**Problem details:**
How many lines in the items below contain the word "salmon"? Case counts, so only exact matches in case qualify; reply with the number alone.

[Extracted items]
** BEGIN **

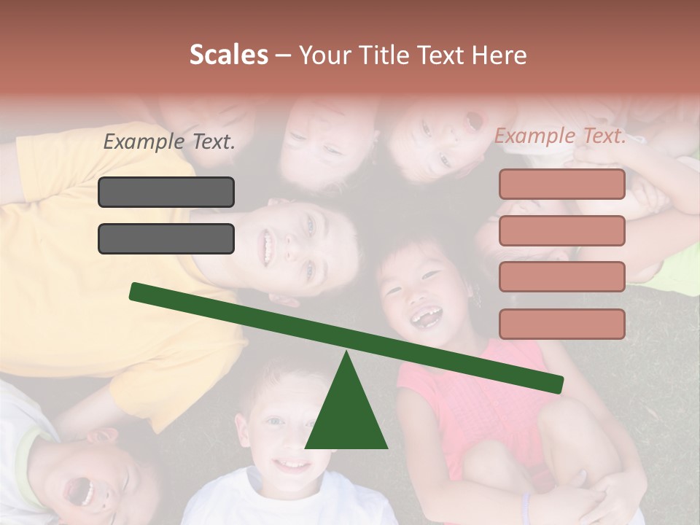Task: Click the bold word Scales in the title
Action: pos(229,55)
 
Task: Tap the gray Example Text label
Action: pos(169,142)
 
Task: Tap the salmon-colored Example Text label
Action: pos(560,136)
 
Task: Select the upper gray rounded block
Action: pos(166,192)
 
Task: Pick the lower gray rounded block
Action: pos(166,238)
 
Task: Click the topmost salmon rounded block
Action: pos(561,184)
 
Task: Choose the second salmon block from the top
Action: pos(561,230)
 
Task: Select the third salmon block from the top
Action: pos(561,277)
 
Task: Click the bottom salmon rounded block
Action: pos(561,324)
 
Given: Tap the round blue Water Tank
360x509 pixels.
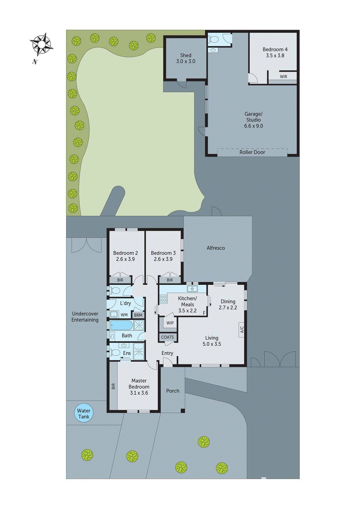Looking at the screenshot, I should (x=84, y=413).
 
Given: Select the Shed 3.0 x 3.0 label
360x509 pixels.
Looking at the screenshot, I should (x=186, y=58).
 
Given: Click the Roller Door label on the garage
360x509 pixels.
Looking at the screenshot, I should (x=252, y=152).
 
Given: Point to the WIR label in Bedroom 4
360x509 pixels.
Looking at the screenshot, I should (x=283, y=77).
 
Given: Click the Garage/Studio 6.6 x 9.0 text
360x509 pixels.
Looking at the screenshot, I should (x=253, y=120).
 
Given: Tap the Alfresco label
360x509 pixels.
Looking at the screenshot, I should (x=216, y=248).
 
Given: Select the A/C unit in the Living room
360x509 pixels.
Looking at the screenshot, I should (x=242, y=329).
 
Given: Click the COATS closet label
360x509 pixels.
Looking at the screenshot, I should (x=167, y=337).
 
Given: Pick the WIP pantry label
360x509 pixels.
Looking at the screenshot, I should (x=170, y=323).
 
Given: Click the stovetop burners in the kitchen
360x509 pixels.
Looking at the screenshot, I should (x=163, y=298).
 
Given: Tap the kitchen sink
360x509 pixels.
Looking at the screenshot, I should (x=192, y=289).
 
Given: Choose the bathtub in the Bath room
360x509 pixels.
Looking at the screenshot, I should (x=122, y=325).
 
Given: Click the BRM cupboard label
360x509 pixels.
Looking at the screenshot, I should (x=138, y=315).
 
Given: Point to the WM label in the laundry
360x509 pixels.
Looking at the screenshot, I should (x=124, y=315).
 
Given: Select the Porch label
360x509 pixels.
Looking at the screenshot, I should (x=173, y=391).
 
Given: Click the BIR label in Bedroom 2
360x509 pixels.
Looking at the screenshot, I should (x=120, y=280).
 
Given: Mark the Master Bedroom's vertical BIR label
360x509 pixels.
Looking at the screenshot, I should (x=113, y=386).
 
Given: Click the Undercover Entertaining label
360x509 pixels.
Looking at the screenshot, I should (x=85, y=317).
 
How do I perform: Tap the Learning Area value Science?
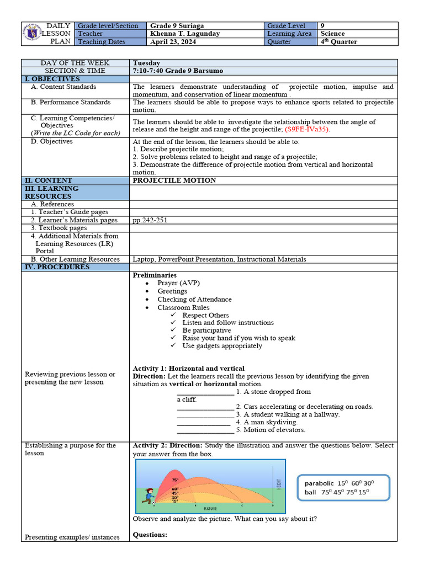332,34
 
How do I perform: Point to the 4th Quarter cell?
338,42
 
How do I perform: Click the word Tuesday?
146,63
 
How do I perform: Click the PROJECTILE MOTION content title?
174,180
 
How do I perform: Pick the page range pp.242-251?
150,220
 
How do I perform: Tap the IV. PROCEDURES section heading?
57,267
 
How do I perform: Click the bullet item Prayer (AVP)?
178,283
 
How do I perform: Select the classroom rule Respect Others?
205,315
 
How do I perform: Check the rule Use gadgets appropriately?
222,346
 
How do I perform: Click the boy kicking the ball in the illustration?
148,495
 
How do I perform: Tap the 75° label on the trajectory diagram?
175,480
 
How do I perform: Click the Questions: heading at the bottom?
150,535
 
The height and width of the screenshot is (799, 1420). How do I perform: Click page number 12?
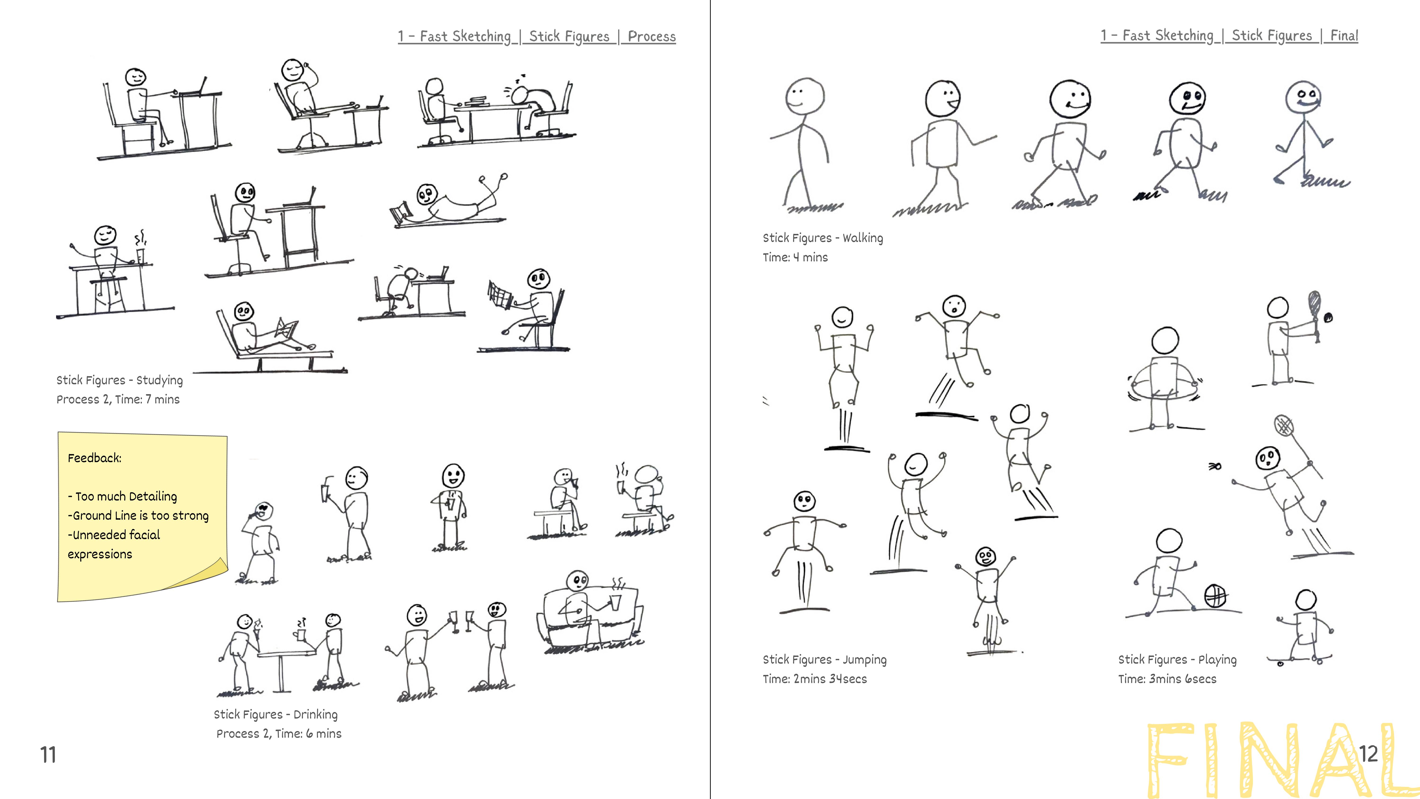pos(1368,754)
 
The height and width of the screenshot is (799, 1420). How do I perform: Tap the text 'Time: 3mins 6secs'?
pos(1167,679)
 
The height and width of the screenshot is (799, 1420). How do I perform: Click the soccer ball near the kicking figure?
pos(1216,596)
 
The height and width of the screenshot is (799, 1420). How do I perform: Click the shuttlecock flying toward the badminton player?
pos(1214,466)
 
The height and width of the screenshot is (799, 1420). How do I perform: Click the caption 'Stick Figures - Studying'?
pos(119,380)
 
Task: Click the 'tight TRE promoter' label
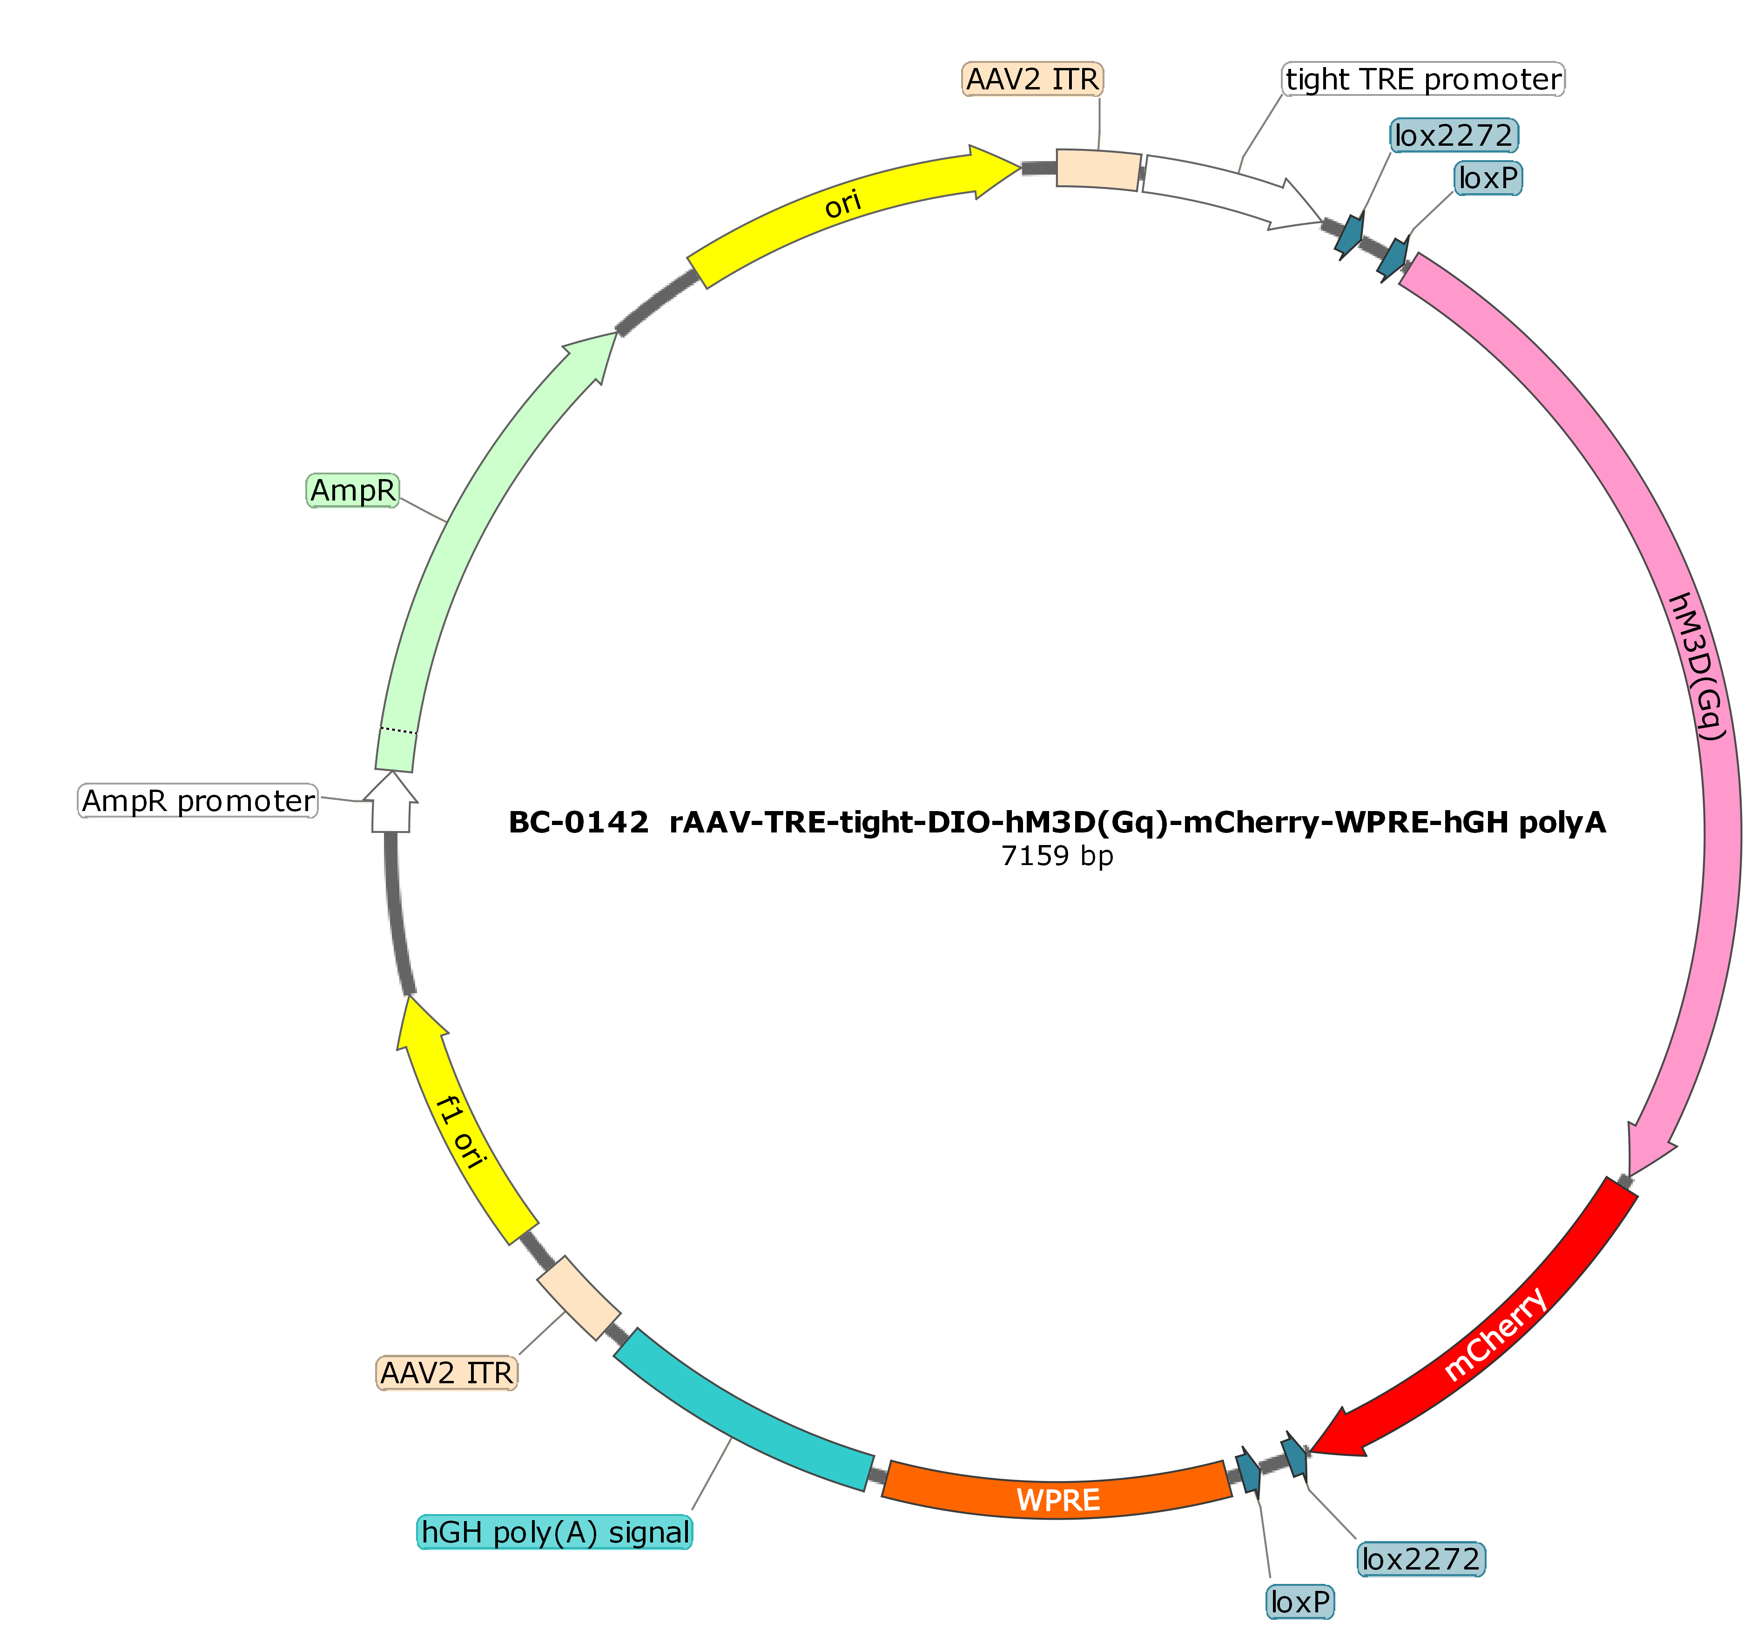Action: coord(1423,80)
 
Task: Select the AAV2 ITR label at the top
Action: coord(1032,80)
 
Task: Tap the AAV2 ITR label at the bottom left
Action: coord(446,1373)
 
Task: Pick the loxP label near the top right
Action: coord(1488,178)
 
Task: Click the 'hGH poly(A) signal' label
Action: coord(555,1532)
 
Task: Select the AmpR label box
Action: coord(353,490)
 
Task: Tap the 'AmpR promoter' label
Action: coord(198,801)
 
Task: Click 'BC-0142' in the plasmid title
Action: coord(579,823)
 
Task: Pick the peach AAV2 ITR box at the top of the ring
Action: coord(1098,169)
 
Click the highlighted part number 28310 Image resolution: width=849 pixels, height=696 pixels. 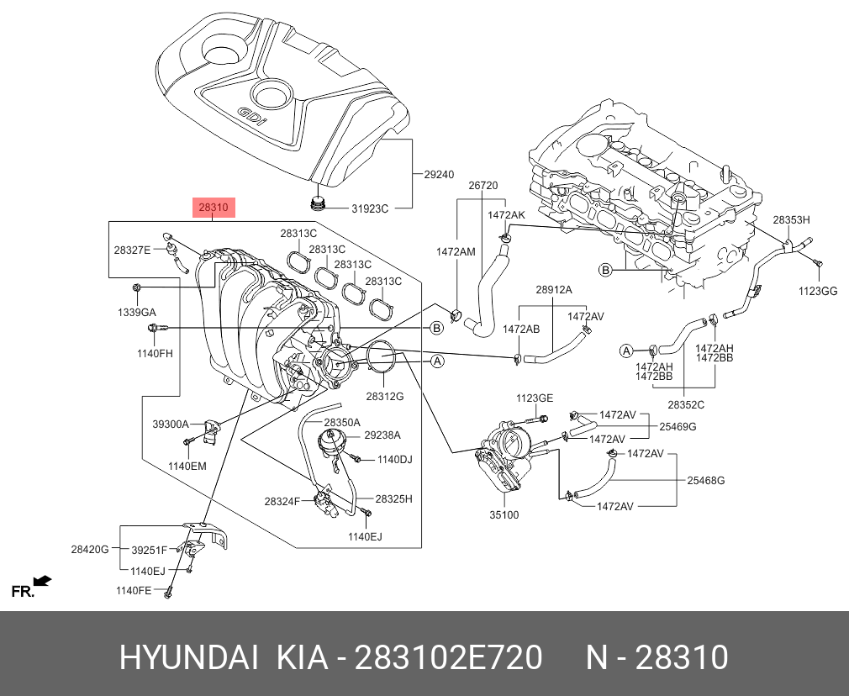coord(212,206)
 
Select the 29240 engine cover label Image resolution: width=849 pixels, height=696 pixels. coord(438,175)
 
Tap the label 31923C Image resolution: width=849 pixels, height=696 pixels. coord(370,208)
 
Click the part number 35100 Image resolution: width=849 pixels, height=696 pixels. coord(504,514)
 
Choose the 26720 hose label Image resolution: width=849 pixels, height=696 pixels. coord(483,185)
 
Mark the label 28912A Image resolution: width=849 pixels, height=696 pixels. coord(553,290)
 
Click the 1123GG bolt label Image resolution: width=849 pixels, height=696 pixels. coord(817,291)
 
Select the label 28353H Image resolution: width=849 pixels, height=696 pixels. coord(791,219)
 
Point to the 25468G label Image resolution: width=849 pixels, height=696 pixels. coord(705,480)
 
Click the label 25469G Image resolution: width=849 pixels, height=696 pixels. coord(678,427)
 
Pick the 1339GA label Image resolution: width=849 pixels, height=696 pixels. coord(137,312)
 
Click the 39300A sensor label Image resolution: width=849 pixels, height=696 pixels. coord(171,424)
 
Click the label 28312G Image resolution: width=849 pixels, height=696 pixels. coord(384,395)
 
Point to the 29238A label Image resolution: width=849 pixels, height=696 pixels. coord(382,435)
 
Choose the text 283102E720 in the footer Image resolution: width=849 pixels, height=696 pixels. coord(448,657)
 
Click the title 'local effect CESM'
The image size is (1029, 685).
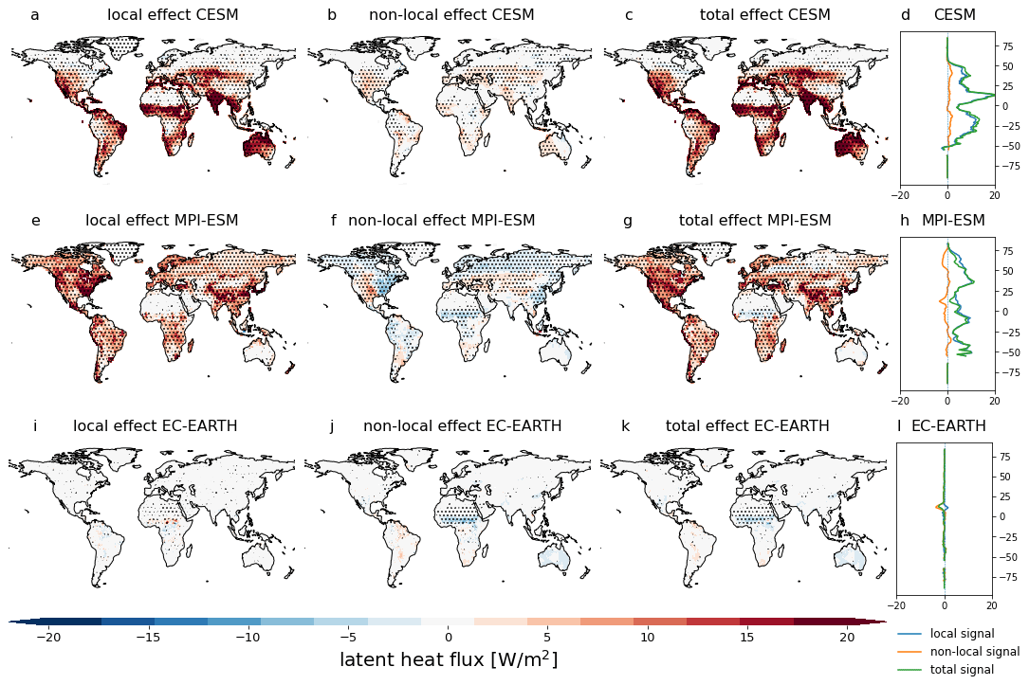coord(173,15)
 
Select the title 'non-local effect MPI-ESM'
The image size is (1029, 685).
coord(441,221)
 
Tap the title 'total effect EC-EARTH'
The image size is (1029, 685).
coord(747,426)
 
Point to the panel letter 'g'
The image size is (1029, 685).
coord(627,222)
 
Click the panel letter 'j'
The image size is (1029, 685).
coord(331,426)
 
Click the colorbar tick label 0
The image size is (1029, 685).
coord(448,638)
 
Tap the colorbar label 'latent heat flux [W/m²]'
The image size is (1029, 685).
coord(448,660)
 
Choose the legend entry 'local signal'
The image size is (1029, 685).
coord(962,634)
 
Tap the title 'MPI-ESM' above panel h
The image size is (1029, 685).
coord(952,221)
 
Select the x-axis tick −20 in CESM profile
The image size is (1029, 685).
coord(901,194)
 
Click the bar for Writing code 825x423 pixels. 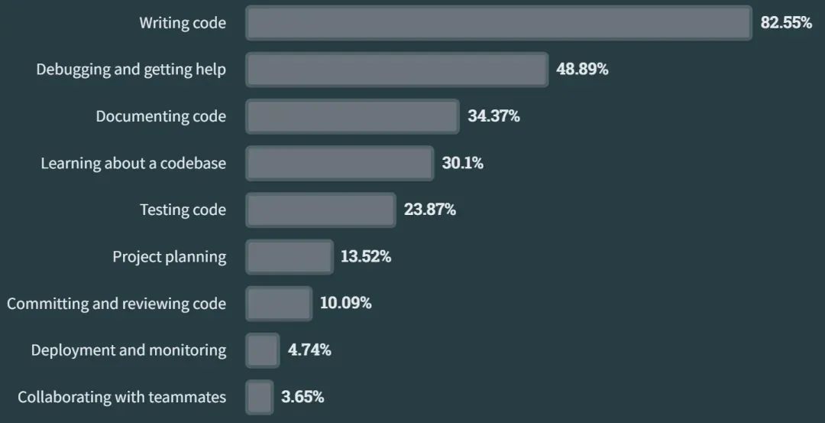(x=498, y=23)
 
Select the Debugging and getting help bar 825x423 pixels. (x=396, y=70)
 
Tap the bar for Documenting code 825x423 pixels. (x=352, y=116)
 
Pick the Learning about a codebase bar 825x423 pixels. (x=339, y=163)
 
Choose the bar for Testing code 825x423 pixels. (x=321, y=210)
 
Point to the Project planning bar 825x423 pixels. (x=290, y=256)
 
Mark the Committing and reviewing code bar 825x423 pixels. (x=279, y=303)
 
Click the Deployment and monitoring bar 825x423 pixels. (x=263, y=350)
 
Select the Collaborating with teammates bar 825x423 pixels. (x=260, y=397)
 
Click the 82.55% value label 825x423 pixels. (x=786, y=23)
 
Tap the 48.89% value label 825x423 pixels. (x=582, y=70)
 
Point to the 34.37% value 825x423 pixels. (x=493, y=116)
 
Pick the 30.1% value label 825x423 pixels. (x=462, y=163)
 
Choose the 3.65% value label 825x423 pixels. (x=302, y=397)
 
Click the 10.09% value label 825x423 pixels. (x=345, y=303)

** END **

**Response:**
5